Extracted data
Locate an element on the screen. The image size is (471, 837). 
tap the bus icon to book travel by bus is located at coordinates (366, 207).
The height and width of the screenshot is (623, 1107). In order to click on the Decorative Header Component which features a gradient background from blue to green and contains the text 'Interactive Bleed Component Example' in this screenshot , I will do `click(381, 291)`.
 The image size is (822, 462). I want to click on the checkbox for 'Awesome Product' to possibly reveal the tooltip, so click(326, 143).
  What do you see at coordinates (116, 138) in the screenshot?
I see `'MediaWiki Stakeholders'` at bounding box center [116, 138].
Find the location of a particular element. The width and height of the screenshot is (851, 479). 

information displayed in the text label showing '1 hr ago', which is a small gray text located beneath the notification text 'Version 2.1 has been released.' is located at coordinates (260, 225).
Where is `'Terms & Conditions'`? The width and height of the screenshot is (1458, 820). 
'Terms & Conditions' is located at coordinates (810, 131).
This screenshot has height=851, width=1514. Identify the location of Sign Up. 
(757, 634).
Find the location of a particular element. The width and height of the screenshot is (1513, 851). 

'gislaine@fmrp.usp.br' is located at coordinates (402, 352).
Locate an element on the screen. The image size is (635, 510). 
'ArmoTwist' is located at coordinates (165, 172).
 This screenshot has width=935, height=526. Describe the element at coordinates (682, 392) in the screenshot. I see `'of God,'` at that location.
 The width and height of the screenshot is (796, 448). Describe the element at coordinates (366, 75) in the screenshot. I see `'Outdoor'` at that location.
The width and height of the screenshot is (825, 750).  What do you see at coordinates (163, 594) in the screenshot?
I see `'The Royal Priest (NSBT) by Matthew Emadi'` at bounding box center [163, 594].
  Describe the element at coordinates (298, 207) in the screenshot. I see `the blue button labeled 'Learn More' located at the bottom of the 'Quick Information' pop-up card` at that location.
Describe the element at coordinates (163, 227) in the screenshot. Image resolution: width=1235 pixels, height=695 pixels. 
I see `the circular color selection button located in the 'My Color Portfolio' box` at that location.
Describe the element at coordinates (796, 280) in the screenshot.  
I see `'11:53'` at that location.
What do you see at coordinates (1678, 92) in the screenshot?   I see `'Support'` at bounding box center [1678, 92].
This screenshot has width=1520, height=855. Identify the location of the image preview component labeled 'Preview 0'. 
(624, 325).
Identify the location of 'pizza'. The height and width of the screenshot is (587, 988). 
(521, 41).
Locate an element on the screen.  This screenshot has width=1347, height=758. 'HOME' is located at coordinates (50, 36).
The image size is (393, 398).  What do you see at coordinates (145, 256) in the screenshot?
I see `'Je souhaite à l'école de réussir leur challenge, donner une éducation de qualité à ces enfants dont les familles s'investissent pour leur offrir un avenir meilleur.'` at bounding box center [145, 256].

Work to do
Turn every line of the records above into a JSON array of strings, one string per line, skipping blank lines.

Full answer
[
  "Locate an element on the screen. The image size is (471, 837). ",
  "tap the bus icon to book travel by bus is located at coordinates (366, 207).",
  "The height and width of the screenshot is (623, 1107). In order to click on the Decorative Header Component which features a gradient background from blue to green and contains the text 'Interactive Bleed Component Example' in this screenshot , I will do `click(381, 291)`.",
  " The image size is (822, 462). I want to click on the checkbox for 'Awesome Product' to possibly reveal the tooltip, so click(326, 143).",
  "  What do you see at coordinates (116, 138) in the screenshot?",
  "I see `'MediaWiki Stakeholders'` at bounding box center [116, 138].",
  "Find the location of a particular element. The width and height of the screenshot is (851, 479). ",
  "information displayed in the text label showing '1 hr ago', which is a small gray text located beneath the notification text 'Version 2.1 has been released.' is located at coordinates (260, 225).",
  "Where is `'Terms & Conditions'`? The width and height of the screenshot is (1458, 820). ",
  "'Terms & Conditions' is located at coordinates (810, 131).",
  "This screenshot has height=851, width=1514. Identify the location of Sign Up. ",
  "(757, 634).",
  "Find the location of a particular element. The width and height of the screenshot is (1513, 851). ",
  "'gislaine@fmrp.usp.br' is located at coordinates (402, 352).",
  "Locate an element on the screen. The image size is (635, 510). ",
  "'ArmoTwist' is located at coordinates (165, 172).",
  " This screenshot has width=935, height=526. Describe the element at coordinates (682, 392) in the screenshot. I see `'of God,'` at that location.",
  " The width and height of the screenshot is (796, 448). Describe the element at coordinates (366, 75) in the screenshot. I see `'Outdoor'` at that location.",
  "The width and height of the screenshot is (825, 750).  What do you see at coordinates (163, 594) in the screenshot?",
  "I see `'The Royal Priest (NSBT) by Matthew Emadi'` at bounding box center [163, 594].",
  "  Describe the element at coordinates (298, 207) in the screenshot. I see `the blue button labeled 'Learn More' located at the bottom of the 'Quick Information' pop-up card` at that location.",
  "Describe the element at coordinates (163, 227) in the screenshot. Image resolution: width=1235 pixels, height=695 pixels. ",
  "I see `the circular color selection button located in the 'My Color Portfolio' box` at that location.",
  "Describe the element at coordinates (796, 280) in the screenshot.  ",
  "I see `'11:53'` at that location.",
  "What do you see at coordinates (1678, 92) in the screenshot?   I see `'Support'` at bounding box center [1678, 92].",
  "This screenshot has width=1520, height=855. Identify the location of the image preview component labeled 'Preview 0'. ",
  "(624, 325).",
  "Identify the location of 'pizza'. The height and width of the screenshot is (587, 988). ",
  "(521, 41).",
  "Locate an element on the screen.  This screenshot has width=1347, height=758. 'HOME' is located at coordinates (50, 36).",
  "The image size is (393, 398).  What do you see at coordinates (145, 256) in the screenshot?",
  "I see `'Je souhaite à l'école de réussir leur challenge, donner une éducation de qualité à ces enfants dont les familles s'investissent pour leur offrir un avenir meilleur.'` at bounding box center [145, 256]."
]